Online settlements remove the location and time barriers of physical settlements, visually track the progress of each stage of the transaction and facilitate online lodgement of documents with land registries and authorities and faster access to sales funds.
The online property exchange known as PEXA operates nationally to provide a standardised platform for the completion of online property transactions.
Ownership interests in property
Consideration of ownership interests when acquiring property with another party can help prevent unintended outcomes in estate planning, and protect your legal interests, which could be threatened by financial stress or breakdowns in personal or business relationships.
A joint tenancy is subject to survivorship provisions – when one owner dies, the other automatically inherits the deceased person’s share which cannot be left to anybody else, even by contrary terms in a Will. While joint tenancies are generally appropriate for domestic partners, this may not always be the case.
Property held as tenants in common can specify the individual shares held by each owner (for example 50/50 or 30/70). In such cases a co-owner can transfer, sell or leave his or her share to a beneficiary by Will.
Getting a mortgage
Most people rely on a loan from a lending institution to help finance the purchase of a property. A mortgage is essentially a ‘statutory charge’ in favour of a lender over property held in the borrower’s name. The mortgage secures the repayment of the money loaned and is registered on the title to the property. The loan contract gives the lender the right to sell the property in the event of a default.

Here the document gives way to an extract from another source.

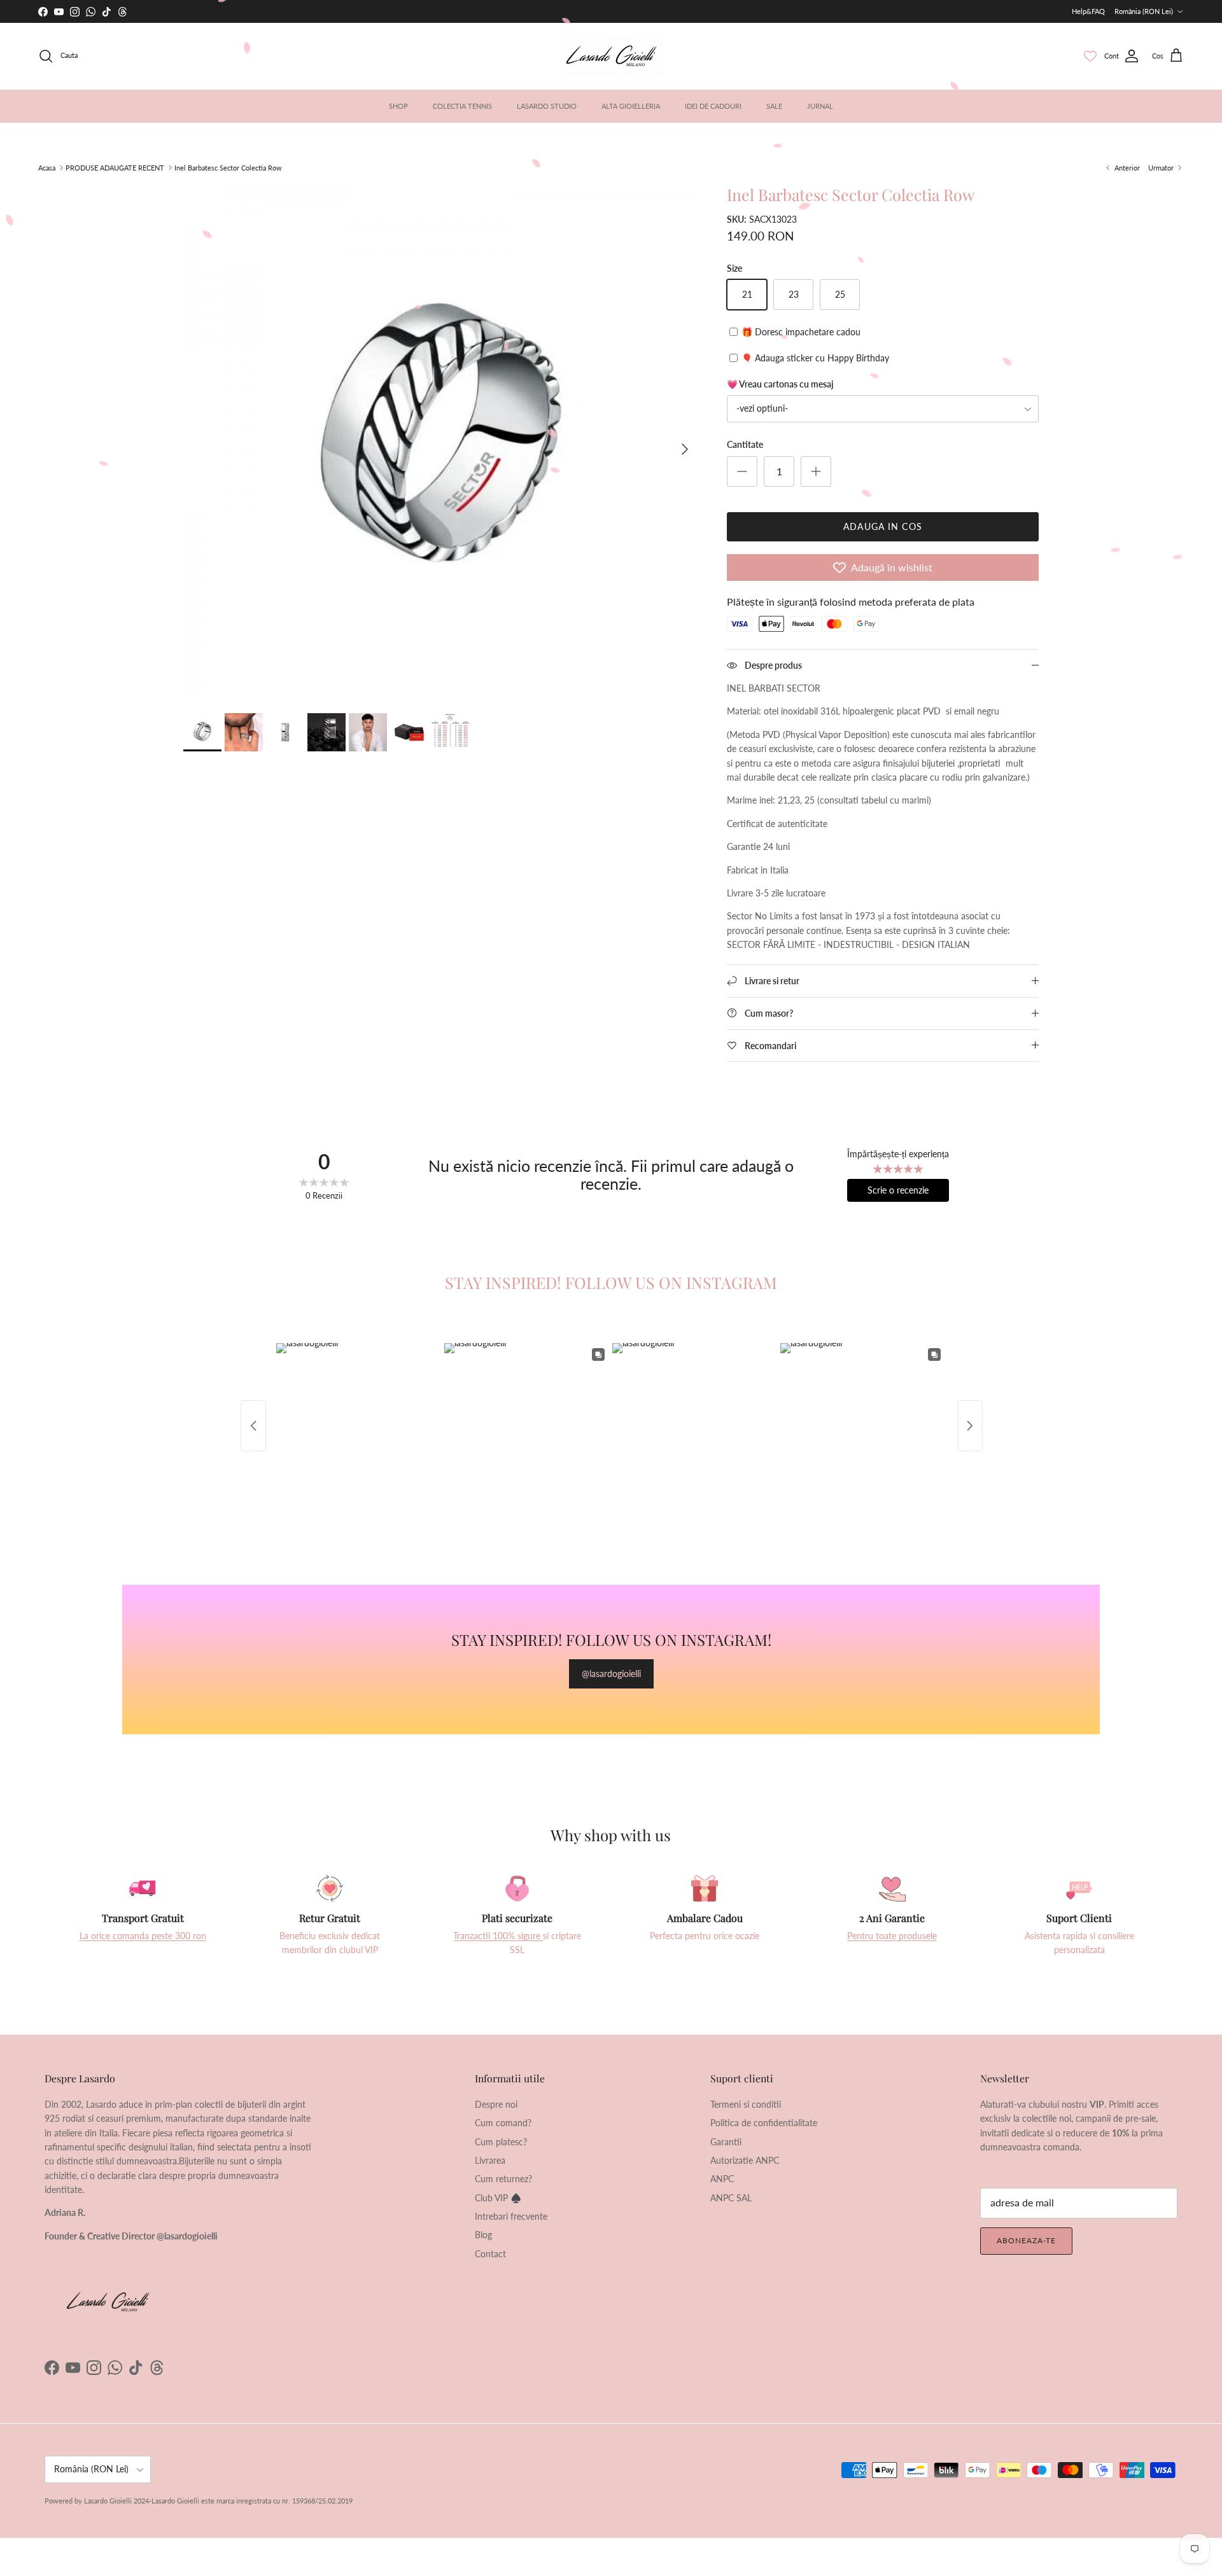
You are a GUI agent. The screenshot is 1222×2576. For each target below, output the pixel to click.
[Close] (725, 1190)
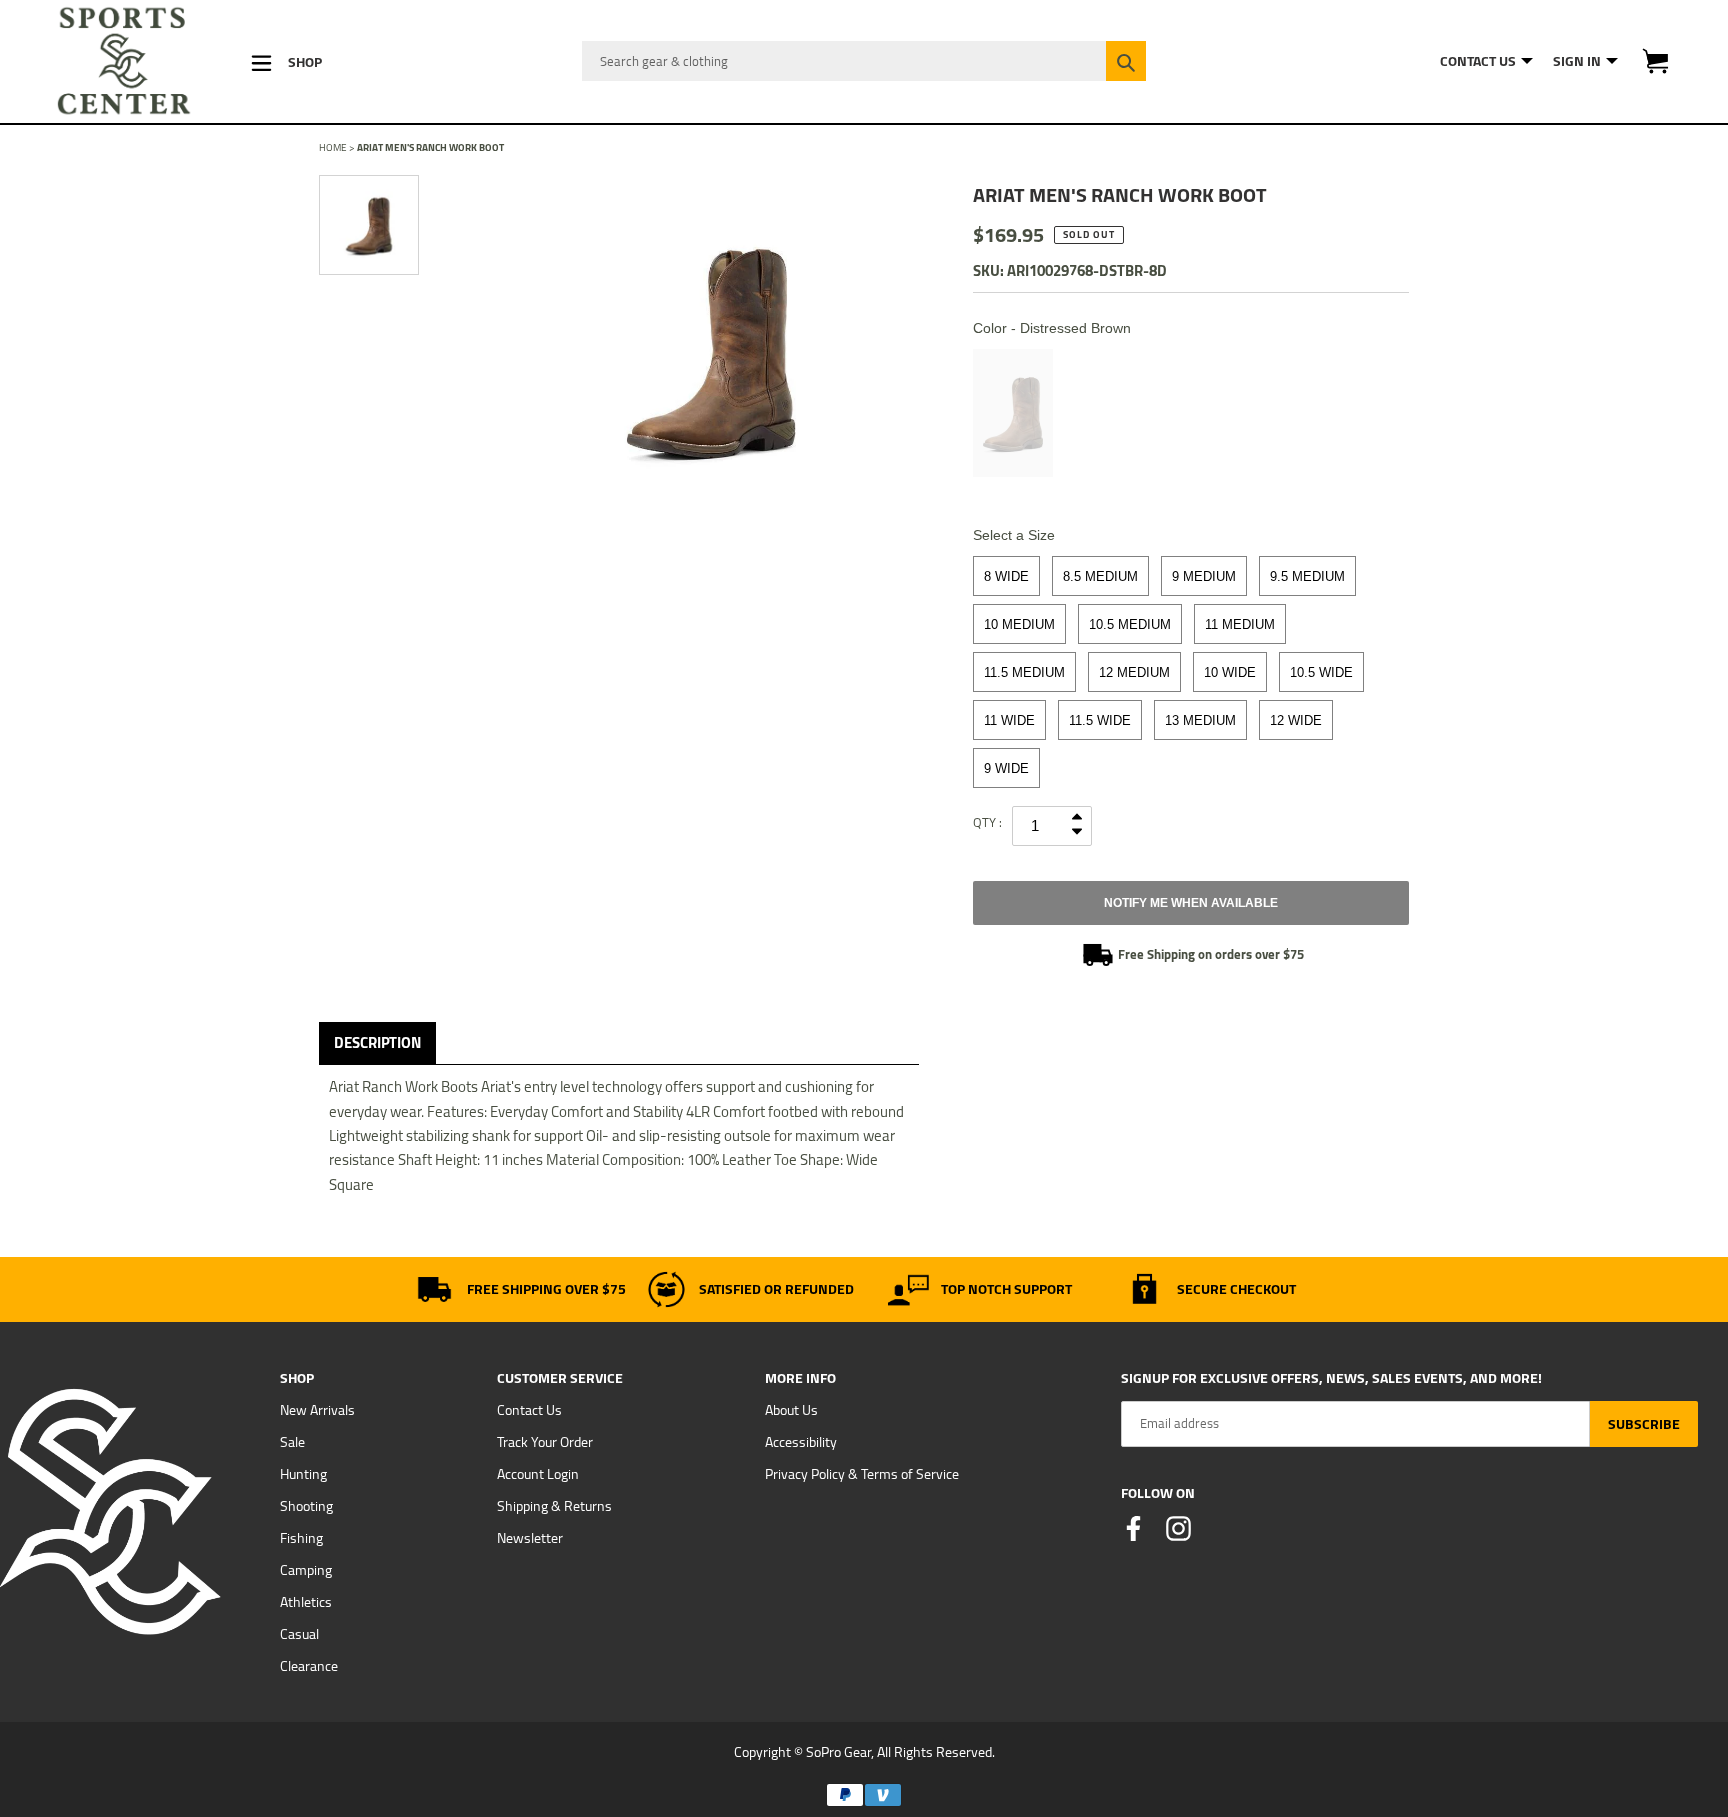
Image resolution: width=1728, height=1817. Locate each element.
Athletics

An easement is a right to use property belonging to someone else in a certain way. The easement may be a private easement, such as a strip of land giving neighbouring landowners access to their property, or a public easement, like an easement for the maintenance of sewerage or electricity services.
Easements can affect the value, use and future development of land and should be fully investigated during a property transaction.
Commercial and retail leasing
When leasing commercial property, it is important for tenants and landlords to understand the relationship they are entering and their respective rights and obligations. Most commercial and retail leases in the ACT are governed by the Leases (Commercial and Retail) Act 2001 (ACT).
The Act regulates dealings and lease provisions and requires transparency and fairness during the negotiation phase. A landlord leasing or offering to lease commercial or retail premises has specific disclosure obligations.
Leasing disputes usually arise due to poorly drafted, ambiguous or non-existent lease agreements, or the failure of the parties to understand the terms. Legal guidance when entering a leasing arrangement assists to minimise these disputes.